The DHS Program User Forum
Discussions regarding The DHS Program data and results
Home » Data » Sampling » Stratification
Stratification [message #1276] Mon, 03 February 2014 20:09 Go to previous message
hlyons is currently offline  hlyons
Messages: 5
Registered: February 2014
Location: Seattle
Member
Hello -- I was wondering if there are some known "strata" variable errors in some of the surveys? My example is a random one, Zambia DHS IV:

Using the children's recode and R for computing, here is a somewhat fake example at the bottom -- fake in the sense the outcome (urban/rural split for children) is not something I'm really looking at. Basically, it looks like there are too many strata (v022). A less theoretical example would be DPT3 coverage nationally for urban and rural areas -- I think the standard errors for urban in the final report are more compatible with using v022. It's hard to say for sure because I do get some differences trying to duplicate the results in the final report. Maybe I'll write another post about that later...

Thoughts, anybody?

Thanks!

Hil

# R example
library(survey)
tmp.data = read.dta("ZMKR42FL.DTA")

# PSU's, checks out: 320
length(unique(tmp.data$v021))

# province, check out: 9
length(unique(tmp.data$v024))

# province and urban/rural combinations: 18
nrow(unique(tmp.data[,c("v023","v025")]))
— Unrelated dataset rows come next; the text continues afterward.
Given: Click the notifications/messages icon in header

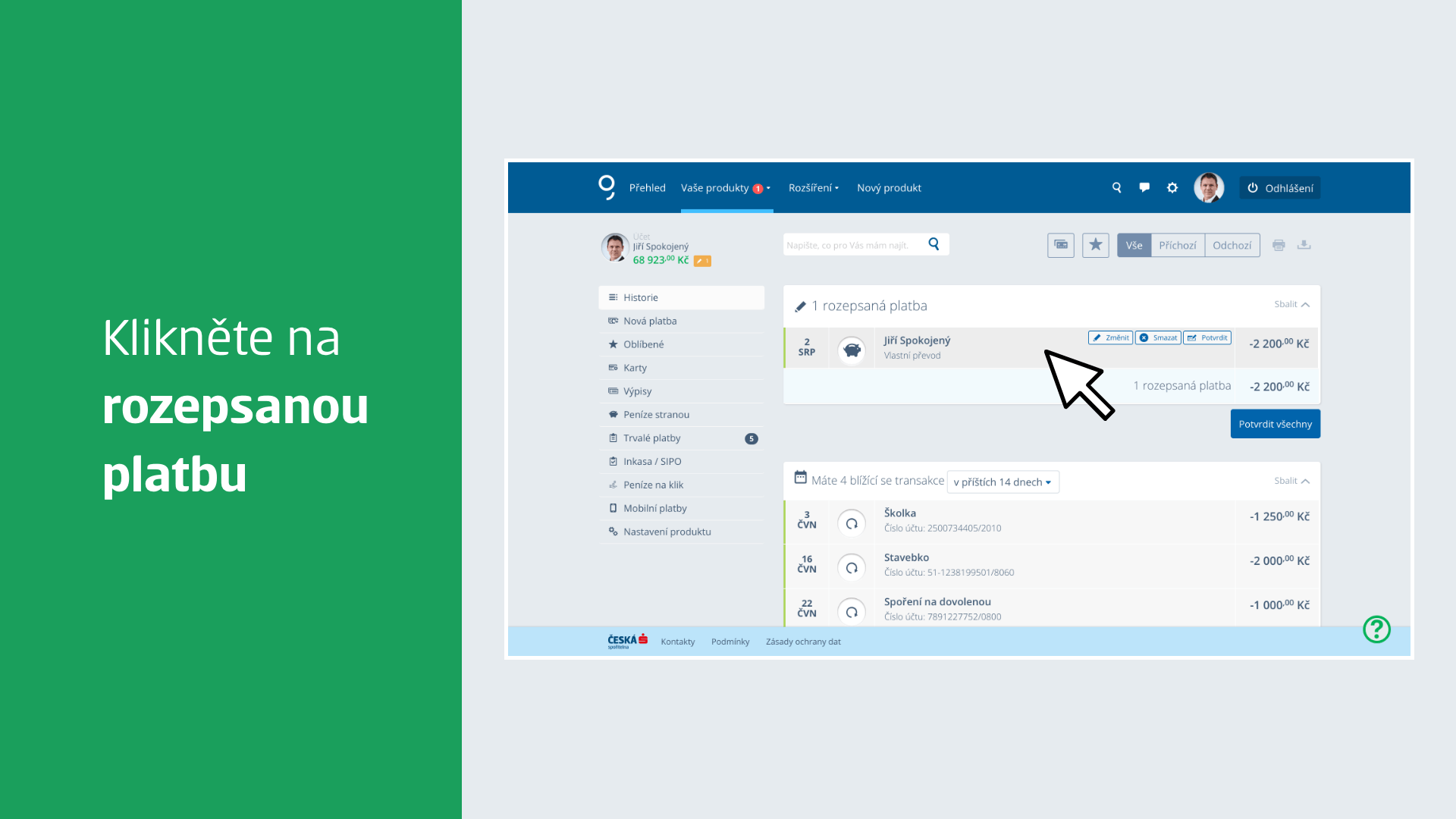Looking at the screenshot, I should tap(1144, 188).
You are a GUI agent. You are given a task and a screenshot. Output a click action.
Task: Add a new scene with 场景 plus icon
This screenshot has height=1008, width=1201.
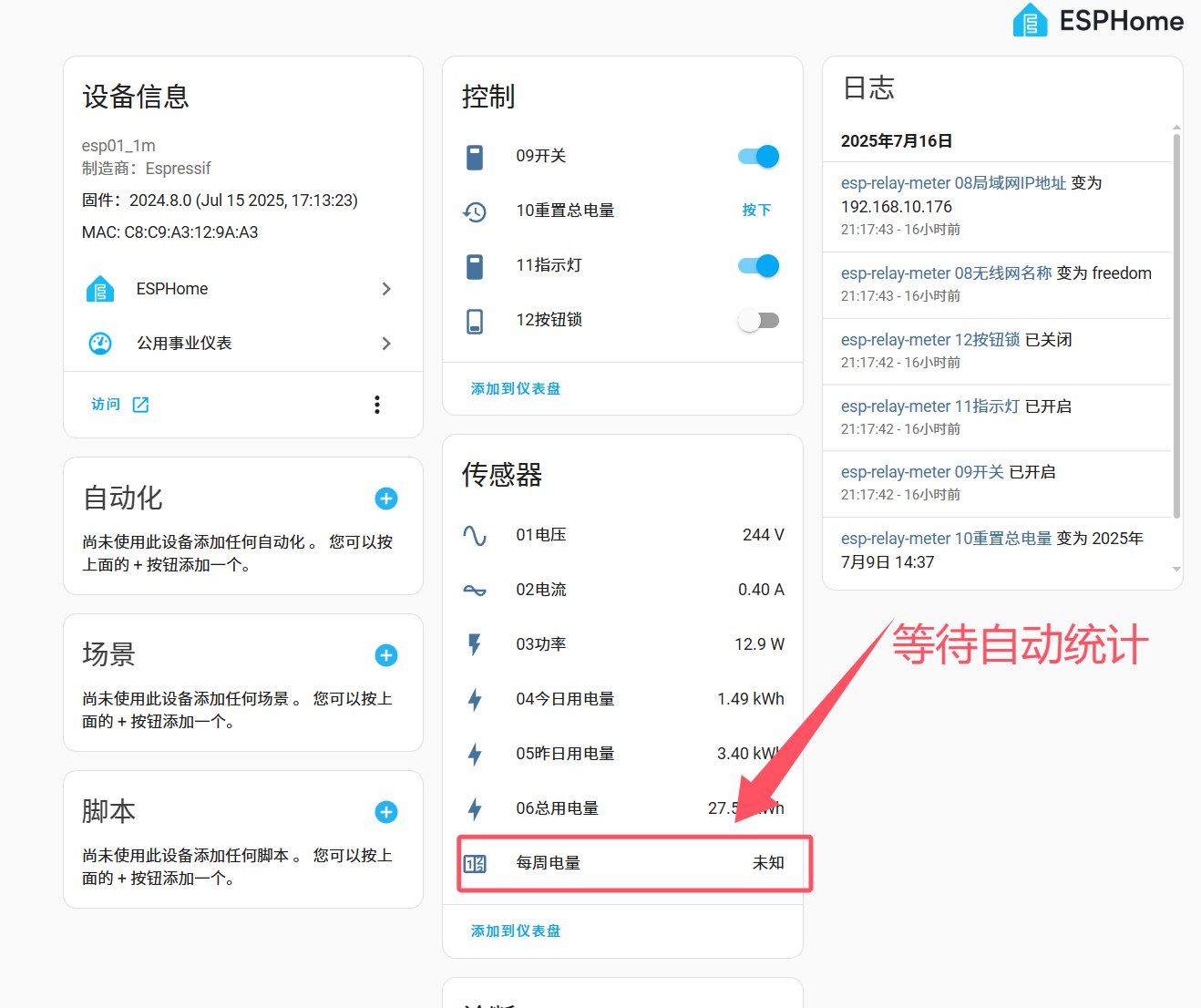(x=386, y=655)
# strata: 153 instead of 18
length(unique(tmp.data$v022))

# example of standard errors under two designs
# first, stratify on v022; second, on province and u/r combination
DHSdesign.v022 = svydesign(id = tmp.svy$v021, strata=~tmp.svy$v022, weights = tmp.svy$v005/1000000, data=tmp.data)
DHSdesign.prov.ur = svydesign(id = tmp.svy$v021, strata=~tmp.svy$v023+tmp.svy$v025, weights = tmp.svy$v005/1000000, data=tmp.data)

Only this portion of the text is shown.